You stayed up late watching Game of Thrones and you know what will happen next: You’ll grumble bitterly when your alarm clock goes off in the morning, cake on concealer under your eyes, and drag yourself to work asking why, oh why, couldn’t you have just DVRed the show and watched it at a normal hour? But there’s one more thing your late night may have caused: A binge later in the day.
Researchers from the University of Colorado Boulder found that people who slept 5 hours a night for 5 days consumed 6% more calories than those who slept for 9 hours a night. What’s more, they were also more likely to overeat after dinner.
Since hunger hormones didn’t seem to play a role, researchers think your extra eating could be your body’s attempt to compensate for low energy.
“We eat more than we need when we’re sleep deprived,” says Orfeu M. Buxton, PhD, and assistant professor at the Harvard School of Medicine’s Division of Sleep Medicine, who wasn’t involved in the study. Even worse, you tend to crave salty, sugary foods, not exactly leafy vegetables, he adds.
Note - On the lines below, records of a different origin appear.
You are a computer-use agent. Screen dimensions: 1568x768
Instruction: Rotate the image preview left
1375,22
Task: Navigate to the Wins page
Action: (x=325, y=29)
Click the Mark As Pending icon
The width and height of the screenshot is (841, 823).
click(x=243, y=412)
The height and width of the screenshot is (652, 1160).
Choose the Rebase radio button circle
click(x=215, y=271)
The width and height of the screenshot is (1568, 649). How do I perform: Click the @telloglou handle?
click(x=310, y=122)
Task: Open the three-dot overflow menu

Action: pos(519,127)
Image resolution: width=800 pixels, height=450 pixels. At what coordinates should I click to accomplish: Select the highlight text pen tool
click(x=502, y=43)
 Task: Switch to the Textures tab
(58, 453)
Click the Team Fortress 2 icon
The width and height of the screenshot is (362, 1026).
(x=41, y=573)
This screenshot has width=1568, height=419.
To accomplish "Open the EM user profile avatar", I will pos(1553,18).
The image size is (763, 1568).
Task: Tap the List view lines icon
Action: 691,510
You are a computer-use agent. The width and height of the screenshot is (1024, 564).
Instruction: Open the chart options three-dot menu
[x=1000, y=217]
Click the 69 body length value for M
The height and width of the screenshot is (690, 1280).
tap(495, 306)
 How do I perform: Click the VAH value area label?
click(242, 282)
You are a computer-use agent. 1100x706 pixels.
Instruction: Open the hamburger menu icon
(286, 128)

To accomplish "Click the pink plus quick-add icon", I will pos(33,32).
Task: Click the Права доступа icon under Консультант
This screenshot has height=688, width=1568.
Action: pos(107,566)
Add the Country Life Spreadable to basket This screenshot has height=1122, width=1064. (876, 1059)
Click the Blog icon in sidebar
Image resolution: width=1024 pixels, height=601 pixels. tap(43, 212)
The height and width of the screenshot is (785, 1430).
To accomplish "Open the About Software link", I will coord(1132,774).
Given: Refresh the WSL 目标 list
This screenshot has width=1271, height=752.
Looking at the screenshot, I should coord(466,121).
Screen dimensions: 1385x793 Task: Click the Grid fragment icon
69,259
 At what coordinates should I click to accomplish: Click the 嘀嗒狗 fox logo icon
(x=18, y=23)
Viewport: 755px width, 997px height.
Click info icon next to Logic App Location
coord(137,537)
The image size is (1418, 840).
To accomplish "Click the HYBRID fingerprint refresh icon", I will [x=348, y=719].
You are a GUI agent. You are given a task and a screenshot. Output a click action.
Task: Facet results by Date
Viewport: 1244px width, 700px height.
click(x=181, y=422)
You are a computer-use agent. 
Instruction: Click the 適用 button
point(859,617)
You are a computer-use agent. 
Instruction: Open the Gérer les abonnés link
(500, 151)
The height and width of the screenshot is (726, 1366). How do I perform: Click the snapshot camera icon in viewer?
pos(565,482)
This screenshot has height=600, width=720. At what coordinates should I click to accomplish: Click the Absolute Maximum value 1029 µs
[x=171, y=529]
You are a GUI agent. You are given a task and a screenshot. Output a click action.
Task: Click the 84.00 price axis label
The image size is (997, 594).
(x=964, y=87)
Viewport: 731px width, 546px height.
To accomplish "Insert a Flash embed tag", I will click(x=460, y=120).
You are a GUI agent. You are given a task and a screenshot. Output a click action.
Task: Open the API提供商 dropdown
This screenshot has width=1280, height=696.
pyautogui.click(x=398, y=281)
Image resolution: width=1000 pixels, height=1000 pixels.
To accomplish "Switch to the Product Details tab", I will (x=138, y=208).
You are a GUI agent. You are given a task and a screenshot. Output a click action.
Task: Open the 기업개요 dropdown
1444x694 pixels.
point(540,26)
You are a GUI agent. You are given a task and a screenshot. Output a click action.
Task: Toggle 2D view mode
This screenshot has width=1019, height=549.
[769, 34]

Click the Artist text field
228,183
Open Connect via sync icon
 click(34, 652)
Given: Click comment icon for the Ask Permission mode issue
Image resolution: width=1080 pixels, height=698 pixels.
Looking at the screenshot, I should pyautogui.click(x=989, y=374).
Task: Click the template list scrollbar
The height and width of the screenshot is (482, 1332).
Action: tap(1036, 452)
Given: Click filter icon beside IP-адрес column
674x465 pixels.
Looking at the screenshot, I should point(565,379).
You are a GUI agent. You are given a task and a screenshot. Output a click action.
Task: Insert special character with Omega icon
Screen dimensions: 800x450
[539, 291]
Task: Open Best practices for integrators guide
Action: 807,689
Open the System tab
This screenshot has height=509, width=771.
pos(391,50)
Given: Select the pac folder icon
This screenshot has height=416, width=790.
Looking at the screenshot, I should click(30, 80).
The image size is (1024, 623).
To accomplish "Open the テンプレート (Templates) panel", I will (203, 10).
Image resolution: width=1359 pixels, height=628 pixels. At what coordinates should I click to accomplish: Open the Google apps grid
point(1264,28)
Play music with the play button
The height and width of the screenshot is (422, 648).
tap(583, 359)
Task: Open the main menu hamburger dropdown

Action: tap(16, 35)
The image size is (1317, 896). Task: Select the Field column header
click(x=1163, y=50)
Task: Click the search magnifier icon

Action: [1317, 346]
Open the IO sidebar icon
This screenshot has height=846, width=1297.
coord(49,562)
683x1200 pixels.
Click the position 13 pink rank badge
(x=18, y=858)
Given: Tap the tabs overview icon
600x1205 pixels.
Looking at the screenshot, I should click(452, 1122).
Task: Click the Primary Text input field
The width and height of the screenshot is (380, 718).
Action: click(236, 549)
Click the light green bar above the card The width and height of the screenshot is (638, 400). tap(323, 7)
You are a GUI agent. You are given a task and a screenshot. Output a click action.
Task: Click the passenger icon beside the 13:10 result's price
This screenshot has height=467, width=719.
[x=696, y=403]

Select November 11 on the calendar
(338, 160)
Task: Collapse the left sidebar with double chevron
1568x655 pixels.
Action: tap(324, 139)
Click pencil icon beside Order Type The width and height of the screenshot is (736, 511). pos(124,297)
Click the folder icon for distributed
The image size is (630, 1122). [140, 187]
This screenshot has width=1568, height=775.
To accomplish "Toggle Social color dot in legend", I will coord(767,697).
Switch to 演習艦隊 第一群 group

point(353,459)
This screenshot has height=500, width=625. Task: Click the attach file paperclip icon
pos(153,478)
But this doesn’t mean you need to clock in 9 hours every night—it’s different for everyone. “Most people need between 7 and 9 hours of sleep, but that doesn’t mean everyone needs 8,” says Orfeu. “It’s the tyranny of the mean.”
So how do you know how much your body needs? Try this test: Clock in 9 or 10 hours a night to catch up on any lost sleep. (You’ll know you’re caught up when you wake up before your alarm goes off.) Then, take note of what time you can go to sleep without needing an alarm clock the next morning. “If you’re getting the right amount of sleep, you won’t need one,” says Buxton. “If I have exactly 7¾ hours of sleep, I don’t need an alarm.”